Bahkan keanggunan Lanti pun enggak bisa disejajarkan dengan dia.
"Mungkin lebih tepat disebut pacar," jawabku. "Mengingat Danu sudah memintanya." Aku menekankan kata-kata tersebut supaya cewek di hadapanku ini mengerti batasannya. Meskipun Ibu masih baik sama kamu, tapi tetap saja kamu itu adalah masa lalu. Benda prasejarah. Fosil Pithecanthropus palaeojavanicus!
"Oh." Dia tetap tersenyum tenang. Kampret! Jangan kalah Mona, ingat artikel yang kamu baca kapan hari. Kalau kamu bersikap panik dan marah-marah, itu akan menunjukkan betapa enggak berkelasnya kamu sebagai pacar Danu sekarang. Dia cuma pura-pura tenang, Mon, jangan terkecoh!
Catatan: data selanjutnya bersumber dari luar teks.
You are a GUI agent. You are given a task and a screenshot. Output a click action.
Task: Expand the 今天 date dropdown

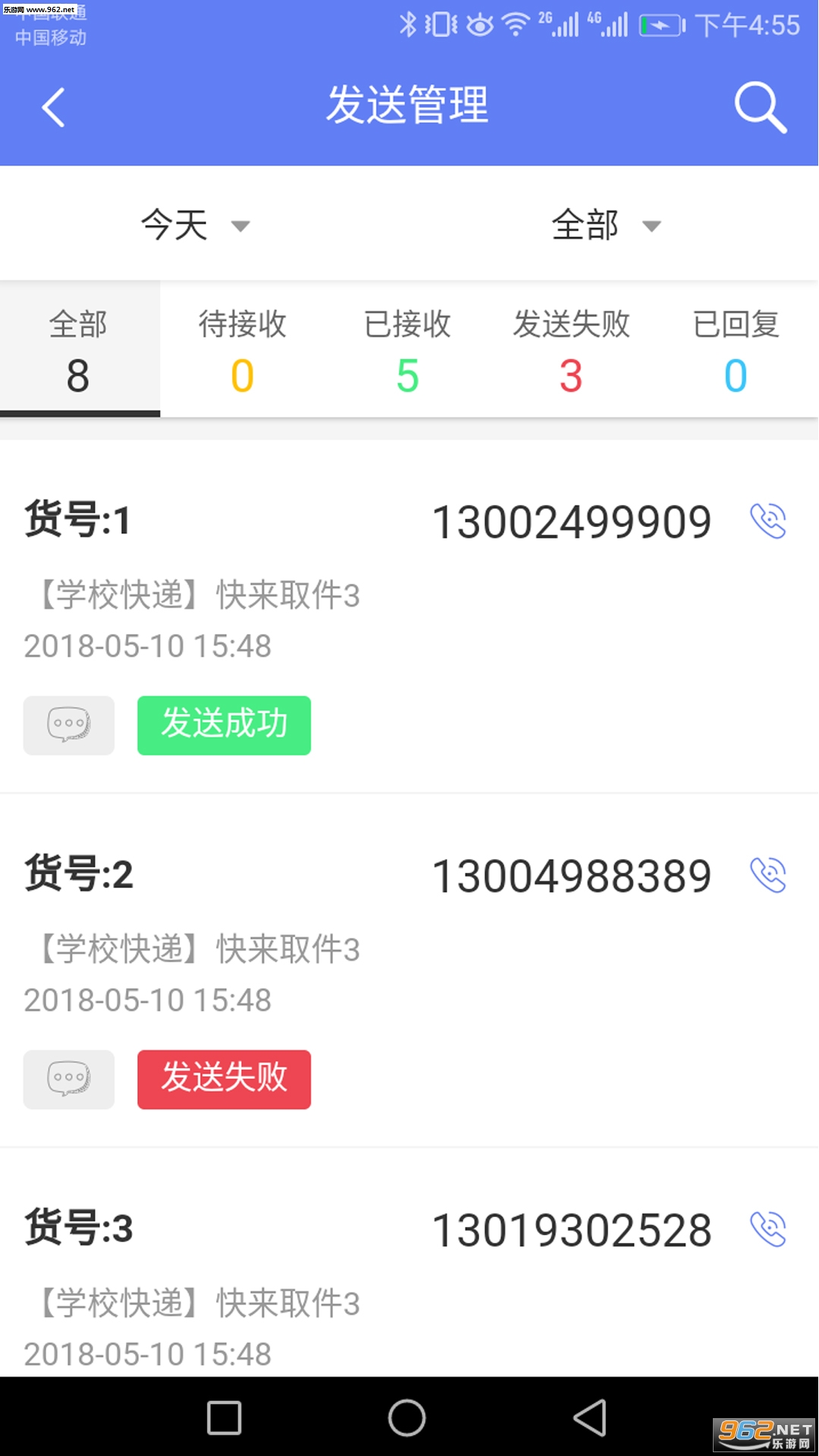195,225
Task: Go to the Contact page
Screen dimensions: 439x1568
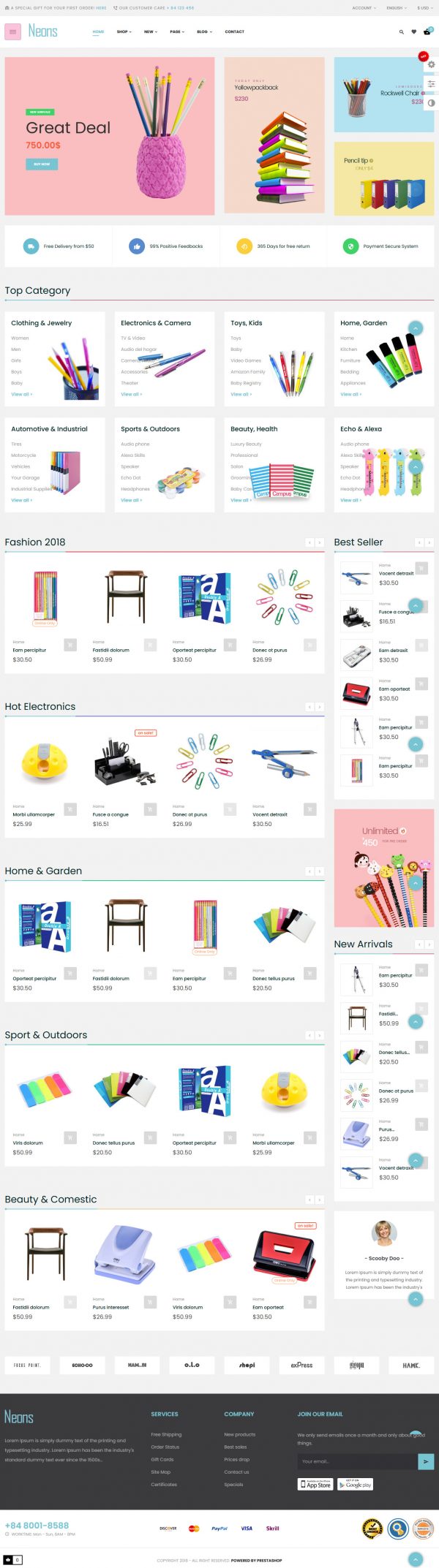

"Mona kerja di mana?" Kali ini Ibu yang bertanya. Senyumku mengembang lebar. Dari kemarin kek, Bu, biar Ibu bisa tahu betapa bernilainya seorang Monarza. Salah Ibu, sih, mencueki aku kemarin lusa.
"Auditor, Bu," jawabku bangga. Kuberitahu, ya, profesi auditor itu bisa disejajarkan dengan orang-orang yang memiliki kuasa. Gimana enggak? Setiap klien harus menuruti apa yang kami perintahkan. Mana ada profesi lainn yang segini hebatnya? Temennnya cuma tukang cukur, presiden aja nunduk kalau disuruh tukang cukur.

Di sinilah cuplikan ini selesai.